His routine included eating fast, late at night and ending nights out with a 4 a.m. meal at a diner. His only inclination to put the fork down came when he felt physical discomfort. “I never stopped eating when it was enough. I always felt like I needed that full feeling.”

Castillo wanted to change, but his methods weren’t working, he realized. His attachment to food was too strong for him to overcome on his own. He was at a standstill until a co-worker presented him with an idea.
A New Option
While Castillo’s weight regularly fluctuated, his lifestyle was always active. “In 10th grade, I was 250 pounds,” Castillo recalls. “But strong, going to the gym and stuff like that.”
He kept up movement throughout his adult life, playing football, basketball, softball and handball, but when he reached 598 pounds, he felt himself slowing down. “When you start breathing heavy and, you know, you can’t run,” Castillo struggled with resolving the issue.
A friend from work came through with a solution for the then-48-year-old. “I always knew about the surgery,” says Castillo, but this friend gave him the referral that he used to connect with a bariatric surgeon who could perform a single anastomosis duodenal ileostomy — SADI for short.
“So I actually went to a couple of doctors, and they told me that I’d have to lose 200 or 250 pounds before they would even do the surgery on me, which, at that point, why would I need the surgery if I could lose 200 or 250 pounds on my own? So I was getting a little discouraged,” Castillo recalls. “And then I got referred to Dr. Buchin.” And Dr. David Buchin was different.
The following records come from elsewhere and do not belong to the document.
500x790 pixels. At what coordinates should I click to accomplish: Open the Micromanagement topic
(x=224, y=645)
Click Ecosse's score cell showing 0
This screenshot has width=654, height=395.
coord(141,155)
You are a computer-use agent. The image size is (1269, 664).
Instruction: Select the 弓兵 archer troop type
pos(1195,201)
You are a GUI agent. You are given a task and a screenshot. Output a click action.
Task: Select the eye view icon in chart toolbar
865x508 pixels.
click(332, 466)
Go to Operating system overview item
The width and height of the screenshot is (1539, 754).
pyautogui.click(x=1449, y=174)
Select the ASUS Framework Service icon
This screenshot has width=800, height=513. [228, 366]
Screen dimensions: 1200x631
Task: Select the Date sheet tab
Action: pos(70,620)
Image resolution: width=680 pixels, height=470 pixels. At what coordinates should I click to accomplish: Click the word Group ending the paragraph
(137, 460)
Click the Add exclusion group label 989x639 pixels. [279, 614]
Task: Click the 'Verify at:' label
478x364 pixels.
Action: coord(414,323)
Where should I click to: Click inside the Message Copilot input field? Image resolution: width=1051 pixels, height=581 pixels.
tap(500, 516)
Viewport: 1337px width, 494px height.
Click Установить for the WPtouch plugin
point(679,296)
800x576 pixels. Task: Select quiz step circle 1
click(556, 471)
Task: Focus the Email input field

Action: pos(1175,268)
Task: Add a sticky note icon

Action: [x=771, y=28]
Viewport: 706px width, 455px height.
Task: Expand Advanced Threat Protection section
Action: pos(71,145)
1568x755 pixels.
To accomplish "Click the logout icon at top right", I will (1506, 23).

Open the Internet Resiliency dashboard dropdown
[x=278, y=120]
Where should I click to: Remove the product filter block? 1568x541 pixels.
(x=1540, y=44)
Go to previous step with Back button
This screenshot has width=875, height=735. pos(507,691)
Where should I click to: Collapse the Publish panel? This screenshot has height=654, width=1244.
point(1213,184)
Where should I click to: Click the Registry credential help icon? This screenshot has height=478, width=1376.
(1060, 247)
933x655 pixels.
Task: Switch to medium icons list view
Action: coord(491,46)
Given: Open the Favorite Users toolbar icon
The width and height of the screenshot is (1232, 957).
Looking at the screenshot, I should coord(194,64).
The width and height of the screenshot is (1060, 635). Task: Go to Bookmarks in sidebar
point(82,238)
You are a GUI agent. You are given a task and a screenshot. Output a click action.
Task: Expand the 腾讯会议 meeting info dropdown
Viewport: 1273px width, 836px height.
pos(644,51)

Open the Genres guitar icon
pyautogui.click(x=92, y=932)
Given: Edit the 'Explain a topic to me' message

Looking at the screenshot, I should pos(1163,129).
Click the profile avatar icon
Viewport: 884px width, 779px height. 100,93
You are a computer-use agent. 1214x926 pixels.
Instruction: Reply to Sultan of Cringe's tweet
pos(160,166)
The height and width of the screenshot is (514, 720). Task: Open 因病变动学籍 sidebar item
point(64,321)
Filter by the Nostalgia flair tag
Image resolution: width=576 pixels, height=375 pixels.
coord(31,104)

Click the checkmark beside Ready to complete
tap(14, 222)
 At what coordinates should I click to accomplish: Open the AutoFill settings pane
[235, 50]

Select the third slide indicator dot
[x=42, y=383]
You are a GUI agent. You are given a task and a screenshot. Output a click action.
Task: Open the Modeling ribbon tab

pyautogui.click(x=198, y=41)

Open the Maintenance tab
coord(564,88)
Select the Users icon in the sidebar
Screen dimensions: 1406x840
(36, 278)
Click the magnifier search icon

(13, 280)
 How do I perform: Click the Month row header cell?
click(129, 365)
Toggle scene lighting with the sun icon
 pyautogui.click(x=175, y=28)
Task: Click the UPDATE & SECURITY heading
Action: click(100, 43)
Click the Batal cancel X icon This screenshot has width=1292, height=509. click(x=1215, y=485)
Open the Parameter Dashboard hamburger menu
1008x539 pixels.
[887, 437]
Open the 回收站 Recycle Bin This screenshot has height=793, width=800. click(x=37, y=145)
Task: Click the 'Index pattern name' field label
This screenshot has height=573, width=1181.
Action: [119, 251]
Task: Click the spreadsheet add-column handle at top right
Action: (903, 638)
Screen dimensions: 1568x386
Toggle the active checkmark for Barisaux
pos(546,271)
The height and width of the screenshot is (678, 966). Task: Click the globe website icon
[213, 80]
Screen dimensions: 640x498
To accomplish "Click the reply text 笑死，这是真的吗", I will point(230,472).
Buchin still required Castillo to lose weight because he was nearly 600 pounds, and “operating at that BMI, it can be dangerous,” Buchin, director of bariatric surgery at Huntington Hospital, tells TODAY.com. But he didn’t ask Castillo to lose as much as the other doctors. So, Castillo followed a liquid diet for six weeks before surgery and lost 100 pounds.
“A liquid diet helps him to drop more weight, but also shrinks the size of the liver, (making it) a lot easier for us to operate on you,” says Buchin. The liver rests on top of the stomach, so during surgery, Buchin had to retract the liver to operate on the stomach. Castillo’s reducing the size of his liver, sometimes enlarged with fat in those with obesity, gave the surgeon more visibility.
Castillo’s SADI in September 2024 began like they all do, with a gastrectomy, the partial removal of the stomach. Next came the bypass, when Buchin connected Castillo’s now smaller stomach to the last section of Castillo’s small intestine, bypassing a large portion of it. “That allows your intestine to absorb more nutrients,” according to the Cleveland Clinic.
The procedure went well. Castillo spent just two days in the hospital and didn’t feel much pain.
Lifestyle Changes
After two weeks on another liquid diet, and a soft-food diet after that so as not to perforate or stretch his smaller stomach, Castillo has resumed eating foods he loves, just much less of them.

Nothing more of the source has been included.